• Business And Markets

    Need to Redefine Role of Specialized Banks

    Redefining the role of specialized banks is a crucial need given the country’s current economic and financial conditions, the manager of public relations and customer affairs of the Bank of Industry and Mine said.

    “These banks were founded to address the setbacks in the market in procuring funding and contribute to national economic development goals. 

    They had the mandate to help expand infrastructure and industries by offering financial support for long-term, high-risk megaprojects which are more often than not neglected by other lending bodies,” Mohammad Hassan Torabi was quoted by Shada.ir as saying.

    Elaborating the point, Torabi said, “It is obvious that the specialized banks have strayed away from their main tasks due to market volatility and competition with commercial banks.” 

    The key difference between specialized banks and commercial banks is the facilities and loans they offer, which are designed in line with national aspirations, the banking official recalled. 

    Their [services] include long-term and subsidized loans given particularly to private businesses in projects and megaprojects they find difficult to enter largely due to funding problems lack of opportunity.

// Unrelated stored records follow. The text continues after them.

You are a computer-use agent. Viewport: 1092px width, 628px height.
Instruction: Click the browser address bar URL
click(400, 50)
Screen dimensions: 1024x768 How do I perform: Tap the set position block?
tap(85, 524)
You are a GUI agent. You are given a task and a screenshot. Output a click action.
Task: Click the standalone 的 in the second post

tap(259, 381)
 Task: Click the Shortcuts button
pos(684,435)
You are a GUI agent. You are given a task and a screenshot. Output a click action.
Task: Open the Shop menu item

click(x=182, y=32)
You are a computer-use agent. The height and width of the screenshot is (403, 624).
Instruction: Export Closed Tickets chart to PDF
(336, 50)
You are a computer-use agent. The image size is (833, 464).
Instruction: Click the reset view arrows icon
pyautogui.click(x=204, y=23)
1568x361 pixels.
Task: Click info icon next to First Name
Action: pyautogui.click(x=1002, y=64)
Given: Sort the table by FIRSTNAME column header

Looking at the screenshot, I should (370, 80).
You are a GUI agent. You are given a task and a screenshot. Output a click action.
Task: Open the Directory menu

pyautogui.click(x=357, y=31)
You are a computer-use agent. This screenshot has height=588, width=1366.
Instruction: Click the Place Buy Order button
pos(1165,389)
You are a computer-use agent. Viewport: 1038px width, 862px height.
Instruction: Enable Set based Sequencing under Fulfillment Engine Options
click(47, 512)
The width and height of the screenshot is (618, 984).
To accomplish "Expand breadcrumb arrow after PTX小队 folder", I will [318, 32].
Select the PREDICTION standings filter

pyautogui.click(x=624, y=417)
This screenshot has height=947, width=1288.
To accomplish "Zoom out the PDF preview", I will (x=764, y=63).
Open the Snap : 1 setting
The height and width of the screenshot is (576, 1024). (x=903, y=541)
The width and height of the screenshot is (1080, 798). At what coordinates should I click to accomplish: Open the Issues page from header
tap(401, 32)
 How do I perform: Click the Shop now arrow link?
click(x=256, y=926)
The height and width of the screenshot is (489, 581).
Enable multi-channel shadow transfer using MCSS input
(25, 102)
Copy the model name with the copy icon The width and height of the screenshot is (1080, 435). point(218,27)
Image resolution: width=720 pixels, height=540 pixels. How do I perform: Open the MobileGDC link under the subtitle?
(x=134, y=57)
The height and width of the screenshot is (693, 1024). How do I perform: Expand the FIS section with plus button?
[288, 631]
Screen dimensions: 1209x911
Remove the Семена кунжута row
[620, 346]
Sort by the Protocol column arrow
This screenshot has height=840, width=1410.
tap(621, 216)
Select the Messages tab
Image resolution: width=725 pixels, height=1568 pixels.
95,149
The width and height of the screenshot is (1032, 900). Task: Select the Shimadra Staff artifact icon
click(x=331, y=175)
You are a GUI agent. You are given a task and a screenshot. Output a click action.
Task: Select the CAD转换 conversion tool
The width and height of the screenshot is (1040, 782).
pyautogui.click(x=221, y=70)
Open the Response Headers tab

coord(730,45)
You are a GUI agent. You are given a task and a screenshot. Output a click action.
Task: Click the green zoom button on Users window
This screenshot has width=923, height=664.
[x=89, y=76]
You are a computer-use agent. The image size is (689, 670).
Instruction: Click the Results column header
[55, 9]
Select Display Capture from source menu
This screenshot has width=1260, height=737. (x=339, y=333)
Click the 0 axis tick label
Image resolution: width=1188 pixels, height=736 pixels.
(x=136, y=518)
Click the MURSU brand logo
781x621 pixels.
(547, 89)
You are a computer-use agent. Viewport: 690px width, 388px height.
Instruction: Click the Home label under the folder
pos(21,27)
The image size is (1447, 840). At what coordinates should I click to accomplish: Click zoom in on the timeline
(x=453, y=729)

    “Specialized or development banks are instrumental to decent economic growth because they [help] complete the value and supply chains. As such, their focus must be on lending, investing, consultancy and participating in financial and non-financial activities because their funds come from the government in the framework of national development plans and people’s savings.”

    Torabi concurred that impediments such as the western economic sanctions, lack of financial resources, tanking of the national currency and companies backed by vested interest refusing to repay major loans (both in rial and forex), pushed such banks into financial/monetary activities and attracting big money while moving further away from their main duties.

    "The government obliges specialized banks to follow regulations set for commercial banks and this is another challenge. Specialized banks are ordered to offer the same interest rates on deposits, demand the same guarantors and give the same loans and facilities. 

    This is in sharp contrast to why they were founded. One must ask shouldn’t the rules governing specialized banks differ from those of commercial banks? Has the time not come to craft separate regulations for these banks so that they can concentrate on their raison d'être?”

    Iran’s specialized banks need to improve their capital adequacy ratio, he stressed, adding that the global norm is that the ratio of a specialized bank’s capital to a country’s GDP must be between 0.1 and 0.9.

    “This ratio is 0.2 for the Bank of Industry and Mine. So, our capital, with a static GDP, must be in the region of $1.6 billion. But it is hardly $214 million! Specialized banks need capital increase to be able to function as expected.”

    Policy and decision makers should redefine responsibilities, activities, supporting mechanisms and oversight of specialized banks. Moving forward, he said, sustainable budgets must be allocated to these banks in the seventh Five-Year Economic Development Plan.

    The Seventh FYDP has been drafted by the Planning and Budget Organization. Five-year development plans are prepared by governments to help achieve sustainable growth. The sixth plan ended last year. 

    Earlier, Economy Minister Ehsan Khandouzi, rued about the lack of “independent institutions” specializing in funding macro projects. 

    “Lack of institutions specialized in funding megaprojects is a key issue because they are crucial for attracting investment,” he was quoted by Fars Nes Agency as saying. 

    Currently, five specialized banks, namely Bank of Industry and Mine, Bank Maskan, Bank Keshaverzi (Agriculture Bank), export Development Bank of Iran (EDBI) and Cooperatives Development Bank, operate in Iran and are state-owned.